### Exercise requirements
From the line below that contains "Where should I click to: Open the Estensioni" to the line that contains "Image resolution: width=932", repeat every line exactly, both ends included, and nothing else.

------------------------------

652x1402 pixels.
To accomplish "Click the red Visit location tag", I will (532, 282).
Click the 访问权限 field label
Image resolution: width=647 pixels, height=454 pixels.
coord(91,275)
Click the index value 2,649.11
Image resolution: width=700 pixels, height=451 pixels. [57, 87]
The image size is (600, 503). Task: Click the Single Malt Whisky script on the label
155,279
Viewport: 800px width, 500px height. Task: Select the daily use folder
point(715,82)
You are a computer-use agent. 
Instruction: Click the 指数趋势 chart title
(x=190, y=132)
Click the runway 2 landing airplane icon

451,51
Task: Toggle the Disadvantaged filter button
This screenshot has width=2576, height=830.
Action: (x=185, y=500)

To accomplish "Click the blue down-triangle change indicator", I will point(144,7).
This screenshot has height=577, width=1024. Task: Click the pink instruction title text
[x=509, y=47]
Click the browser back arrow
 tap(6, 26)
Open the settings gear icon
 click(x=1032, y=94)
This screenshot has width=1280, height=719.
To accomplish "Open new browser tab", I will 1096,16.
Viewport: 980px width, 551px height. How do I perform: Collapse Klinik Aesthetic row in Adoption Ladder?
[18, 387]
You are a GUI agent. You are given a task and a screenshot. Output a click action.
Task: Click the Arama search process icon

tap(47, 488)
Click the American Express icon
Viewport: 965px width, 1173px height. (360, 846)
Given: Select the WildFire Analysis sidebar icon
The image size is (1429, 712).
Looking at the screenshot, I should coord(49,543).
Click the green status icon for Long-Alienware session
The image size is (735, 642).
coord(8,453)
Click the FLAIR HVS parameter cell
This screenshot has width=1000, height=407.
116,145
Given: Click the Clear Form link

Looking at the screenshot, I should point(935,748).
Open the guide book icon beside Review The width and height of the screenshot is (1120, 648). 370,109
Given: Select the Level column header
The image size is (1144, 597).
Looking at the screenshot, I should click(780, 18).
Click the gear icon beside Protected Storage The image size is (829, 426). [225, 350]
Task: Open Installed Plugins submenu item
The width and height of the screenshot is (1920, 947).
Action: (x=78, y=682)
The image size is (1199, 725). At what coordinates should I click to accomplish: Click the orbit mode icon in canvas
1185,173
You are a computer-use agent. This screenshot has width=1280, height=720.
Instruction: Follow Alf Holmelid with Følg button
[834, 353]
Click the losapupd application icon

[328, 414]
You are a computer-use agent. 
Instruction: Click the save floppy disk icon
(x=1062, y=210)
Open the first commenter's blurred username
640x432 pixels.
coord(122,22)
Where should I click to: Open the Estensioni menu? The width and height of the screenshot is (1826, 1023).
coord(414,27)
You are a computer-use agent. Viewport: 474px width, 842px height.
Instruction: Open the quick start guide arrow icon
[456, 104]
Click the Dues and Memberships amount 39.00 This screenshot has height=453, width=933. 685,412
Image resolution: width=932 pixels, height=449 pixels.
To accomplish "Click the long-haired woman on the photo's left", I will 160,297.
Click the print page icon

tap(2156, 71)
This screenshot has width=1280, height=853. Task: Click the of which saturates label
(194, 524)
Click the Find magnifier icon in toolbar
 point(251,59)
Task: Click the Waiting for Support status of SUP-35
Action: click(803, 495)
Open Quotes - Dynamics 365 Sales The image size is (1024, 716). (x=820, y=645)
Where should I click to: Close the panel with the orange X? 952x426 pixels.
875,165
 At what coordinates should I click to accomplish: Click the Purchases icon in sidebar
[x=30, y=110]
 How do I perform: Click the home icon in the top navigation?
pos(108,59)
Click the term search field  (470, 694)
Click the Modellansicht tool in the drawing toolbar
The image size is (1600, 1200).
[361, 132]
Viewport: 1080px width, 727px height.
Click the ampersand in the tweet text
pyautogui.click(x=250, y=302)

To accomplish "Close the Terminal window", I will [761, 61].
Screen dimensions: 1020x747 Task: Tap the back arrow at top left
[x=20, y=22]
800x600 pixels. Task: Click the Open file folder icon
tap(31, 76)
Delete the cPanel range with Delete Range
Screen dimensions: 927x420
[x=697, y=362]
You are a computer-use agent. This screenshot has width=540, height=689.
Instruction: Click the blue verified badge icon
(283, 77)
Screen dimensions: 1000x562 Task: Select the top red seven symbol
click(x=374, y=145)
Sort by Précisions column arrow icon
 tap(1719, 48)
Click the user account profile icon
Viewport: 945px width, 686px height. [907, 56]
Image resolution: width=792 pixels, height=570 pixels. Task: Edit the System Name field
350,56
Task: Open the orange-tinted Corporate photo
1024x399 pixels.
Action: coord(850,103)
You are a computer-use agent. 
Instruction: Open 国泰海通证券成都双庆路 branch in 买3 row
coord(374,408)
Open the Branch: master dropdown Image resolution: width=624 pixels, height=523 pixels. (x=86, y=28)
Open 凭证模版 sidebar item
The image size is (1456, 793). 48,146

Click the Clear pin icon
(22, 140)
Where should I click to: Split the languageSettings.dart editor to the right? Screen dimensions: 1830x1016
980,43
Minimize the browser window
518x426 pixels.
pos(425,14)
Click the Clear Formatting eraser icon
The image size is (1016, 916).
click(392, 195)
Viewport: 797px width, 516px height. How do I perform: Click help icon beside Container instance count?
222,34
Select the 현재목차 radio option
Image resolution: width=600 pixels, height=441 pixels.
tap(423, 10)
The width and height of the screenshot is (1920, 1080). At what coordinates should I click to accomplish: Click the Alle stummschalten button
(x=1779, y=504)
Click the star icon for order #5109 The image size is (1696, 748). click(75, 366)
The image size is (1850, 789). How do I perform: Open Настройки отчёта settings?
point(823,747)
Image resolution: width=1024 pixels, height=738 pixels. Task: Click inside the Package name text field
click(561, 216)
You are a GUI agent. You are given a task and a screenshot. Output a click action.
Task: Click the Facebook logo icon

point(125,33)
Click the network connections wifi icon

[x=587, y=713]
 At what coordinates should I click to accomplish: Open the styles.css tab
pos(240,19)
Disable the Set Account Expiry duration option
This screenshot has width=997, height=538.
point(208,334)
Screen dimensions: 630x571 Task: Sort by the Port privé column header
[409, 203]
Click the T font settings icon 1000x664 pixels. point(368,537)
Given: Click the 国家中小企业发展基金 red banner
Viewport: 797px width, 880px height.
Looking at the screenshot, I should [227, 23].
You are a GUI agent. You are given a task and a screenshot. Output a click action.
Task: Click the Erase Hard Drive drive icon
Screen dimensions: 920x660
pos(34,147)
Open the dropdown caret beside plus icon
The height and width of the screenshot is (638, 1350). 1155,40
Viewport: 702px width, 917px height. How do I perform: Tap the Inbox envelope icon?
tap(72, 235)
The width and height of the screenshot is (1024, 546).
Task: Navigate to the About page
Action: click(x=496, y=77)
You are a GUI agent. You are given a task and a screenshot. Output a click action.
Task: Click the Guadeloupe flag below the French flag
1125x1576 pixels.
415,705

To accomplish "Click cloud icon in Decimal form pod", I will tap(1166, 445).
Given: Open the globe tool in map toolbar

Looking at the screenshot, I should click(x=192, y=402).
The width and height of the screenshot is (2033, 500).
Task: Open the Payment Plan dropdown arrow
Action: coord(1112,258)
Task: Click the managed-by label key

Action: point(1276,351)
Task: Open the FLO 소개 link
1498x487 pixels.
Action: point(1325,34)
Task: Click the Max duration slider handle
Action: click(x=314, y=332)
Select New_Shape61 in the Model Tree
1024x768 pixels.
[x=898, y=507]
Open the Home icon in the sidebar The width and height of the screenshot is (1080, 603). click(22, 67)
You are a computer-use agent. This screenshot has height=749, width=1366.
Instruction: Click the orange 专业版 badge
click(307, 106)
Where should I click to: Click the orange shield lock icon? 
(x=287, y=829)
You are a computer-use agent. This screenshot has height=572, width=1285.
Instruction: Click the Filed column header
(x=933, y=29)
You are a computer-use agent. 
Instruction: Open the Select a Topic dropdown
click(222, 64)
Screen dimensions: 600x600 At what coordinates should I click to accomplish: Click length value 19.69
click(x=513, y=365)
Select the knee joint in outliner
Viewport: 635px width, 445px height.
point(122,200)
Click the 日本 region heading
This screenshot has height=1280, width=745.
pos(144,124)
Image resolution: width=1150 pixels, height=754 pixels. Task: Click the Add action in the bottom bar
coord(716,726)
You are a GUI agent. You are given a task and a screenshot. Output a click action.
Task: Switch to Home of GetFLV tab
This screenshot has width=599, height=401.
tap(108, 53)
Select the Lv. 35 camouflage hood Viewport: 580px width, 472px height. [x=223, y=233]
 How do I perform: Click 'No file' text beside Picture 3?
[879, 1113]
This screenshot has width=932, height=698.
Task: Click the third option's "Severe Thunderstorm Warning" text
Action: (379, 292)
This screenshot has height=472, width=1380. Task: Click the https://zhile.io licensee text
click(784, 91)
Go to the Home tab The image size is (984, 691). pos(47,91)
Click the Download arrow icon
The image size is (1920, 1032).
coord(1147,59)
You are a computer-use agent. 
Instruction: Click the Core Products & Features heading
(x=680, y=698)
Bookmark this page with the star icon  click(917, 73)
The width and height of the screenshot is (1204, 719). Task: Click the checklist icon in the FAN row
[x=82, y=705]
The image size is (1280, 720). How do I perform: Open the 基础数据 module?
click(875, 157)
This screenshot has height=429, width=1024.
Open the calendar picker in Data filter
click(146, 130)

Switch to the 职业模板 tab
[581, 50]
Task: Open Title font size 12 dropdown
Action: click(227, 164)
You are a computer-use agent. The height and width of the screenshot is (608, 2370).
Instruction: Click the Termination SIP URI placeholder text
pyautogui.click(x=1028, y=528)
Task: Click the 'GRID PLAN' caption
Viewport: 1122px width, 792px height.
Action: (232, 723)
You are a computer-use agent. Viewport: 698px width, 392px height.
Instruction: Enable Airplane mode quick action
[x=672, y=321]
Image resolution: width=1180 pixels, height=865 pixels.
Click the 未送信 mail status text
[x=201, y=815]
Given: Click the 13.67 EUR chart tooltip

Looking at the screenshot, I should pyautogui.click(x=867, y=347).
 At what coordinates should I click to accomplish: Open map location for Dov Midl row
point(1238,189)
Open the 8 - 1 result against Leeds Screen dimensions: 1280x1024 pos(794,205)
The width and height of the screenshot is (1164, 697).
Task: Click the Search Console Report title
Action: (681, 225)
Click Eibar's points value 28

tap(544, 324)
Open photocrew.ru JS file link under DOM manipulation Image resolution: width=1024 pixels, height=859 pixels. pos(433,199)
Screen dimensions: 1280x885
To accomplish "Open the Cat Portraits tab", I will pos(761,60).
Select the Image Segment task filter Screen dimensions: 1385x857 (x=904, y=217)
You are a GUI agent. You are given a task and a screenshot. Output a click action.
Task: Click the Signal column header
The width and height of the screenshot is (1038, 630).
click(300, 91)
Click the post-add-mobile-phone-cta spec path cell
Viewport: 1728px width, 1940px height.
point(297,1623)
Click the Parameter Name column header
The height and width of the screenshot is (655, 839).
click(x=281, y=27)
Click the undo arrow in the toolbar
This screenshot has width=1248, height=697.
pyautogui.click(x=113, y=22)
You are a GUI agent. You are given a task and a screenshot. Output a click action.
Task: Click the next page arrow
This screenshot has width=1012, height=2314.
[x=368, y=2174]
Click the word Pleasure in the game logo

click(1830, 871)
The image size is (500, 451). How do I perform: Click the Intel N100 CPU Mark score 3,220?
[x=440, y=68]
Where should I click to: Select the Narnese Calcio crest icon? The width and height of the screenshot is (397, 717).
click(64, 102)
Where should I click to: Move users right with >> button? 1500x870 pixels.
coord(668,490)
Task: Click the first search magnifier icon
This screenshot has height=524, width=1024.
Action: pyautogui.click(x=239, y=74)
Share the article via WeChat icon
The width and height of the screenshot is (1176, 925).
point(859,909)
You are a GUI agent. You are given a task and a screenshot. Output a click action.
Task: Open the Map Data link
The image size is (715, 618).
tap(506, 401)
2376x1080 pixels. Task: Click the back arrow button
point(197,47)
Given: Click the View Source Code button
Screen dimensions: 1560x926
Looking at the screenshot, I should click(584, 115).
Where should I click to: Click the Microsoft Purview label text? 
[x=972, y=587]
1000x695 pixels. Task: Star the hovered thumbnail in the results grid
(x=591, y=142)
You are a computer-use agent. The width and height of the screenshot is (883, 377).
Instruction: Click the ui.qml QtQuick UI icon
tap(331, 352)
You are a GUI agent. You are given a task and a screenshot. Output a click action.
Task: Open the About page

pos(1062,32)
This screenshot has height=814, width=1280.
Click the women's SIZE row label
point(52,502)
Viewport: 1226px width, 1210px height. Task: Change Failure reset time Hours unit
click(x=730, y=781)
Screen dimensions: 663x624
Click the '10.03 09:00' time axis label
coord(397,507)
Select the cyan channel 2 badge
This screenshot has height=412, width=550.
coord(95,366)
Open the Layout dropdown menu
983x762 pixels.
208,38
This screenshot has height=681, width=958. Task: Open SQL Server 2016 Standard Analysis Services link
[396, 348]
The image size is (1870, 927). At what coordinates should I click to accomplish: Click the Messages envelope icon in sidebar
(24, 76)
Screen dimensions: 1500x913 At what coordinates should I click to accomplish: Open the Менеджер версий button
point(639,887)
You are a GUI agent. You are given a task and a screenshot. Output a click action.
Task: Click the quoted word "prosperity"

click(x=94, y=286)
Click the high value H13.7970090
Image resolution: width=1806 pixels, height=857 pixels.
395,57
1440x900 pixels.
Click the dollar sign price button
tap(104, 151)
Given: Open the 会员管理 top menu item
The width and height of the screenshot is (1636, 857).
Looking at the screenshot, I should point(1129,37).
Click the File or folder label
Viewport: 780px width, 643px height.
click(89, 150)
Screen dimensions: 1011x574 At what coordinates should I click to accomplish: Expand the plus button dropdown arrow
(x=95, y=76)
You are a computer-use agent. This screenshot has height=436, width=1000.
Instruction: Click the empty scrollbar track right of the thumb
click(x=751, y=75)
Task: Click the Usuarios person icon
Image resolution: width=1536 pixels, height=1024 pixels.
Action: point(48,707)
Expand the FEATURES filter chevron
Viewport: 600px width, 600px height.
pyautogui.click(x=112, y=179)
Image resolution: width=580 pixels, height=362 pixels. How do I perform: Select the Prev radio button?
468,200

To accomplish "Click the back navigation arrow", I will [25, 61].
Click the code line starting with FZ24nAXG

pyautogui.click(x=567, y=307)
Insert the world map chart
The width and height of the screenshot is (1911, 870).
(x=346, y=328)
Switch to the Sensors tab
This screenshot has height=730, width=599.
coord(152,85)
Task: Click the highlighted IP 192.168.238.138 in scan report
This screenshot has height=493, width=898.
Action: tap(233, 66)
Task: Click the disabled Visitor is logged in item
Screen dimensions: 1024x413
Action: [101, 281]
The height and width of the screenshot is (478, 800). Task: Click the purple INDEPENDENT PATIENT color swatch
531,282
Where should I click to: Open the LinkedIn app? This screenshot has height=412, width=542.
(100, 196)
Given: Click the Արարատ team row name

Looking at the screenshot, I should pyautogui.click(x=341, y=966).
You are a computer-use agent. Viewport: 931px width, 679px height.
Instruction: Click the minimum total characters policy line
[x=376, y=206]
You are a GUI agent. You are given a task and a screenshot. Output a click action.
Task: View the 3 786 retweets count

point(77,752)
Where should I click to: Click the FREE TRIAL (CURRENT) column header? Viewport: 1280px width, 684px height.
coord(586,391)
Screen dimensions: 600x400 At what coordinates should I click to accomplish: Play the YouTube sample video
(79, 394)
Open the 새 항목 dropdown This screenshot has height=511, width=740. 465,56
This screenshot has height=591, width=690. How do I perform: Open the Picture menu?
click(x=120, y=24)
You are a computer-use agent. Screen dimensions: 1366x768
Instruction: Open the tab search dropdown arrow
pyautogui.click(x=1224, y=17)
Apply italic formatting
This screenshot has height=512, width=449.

------------------------------

### Solved problem
Where should I click to: Open the Estensioni menu? The width and height of the screenshot is (1826, 1023).
coord(414,27)
You are a computer-use agent. Viewport: 474px width, 842px height.
Instruction: Open the quick start guide arrow icon
[456, 104]
Click the Dues and Memberships amount 39.00 This screenshot has height=453, width=933. 685,412
Image resolution: width=932 pixels, height=449 pixels.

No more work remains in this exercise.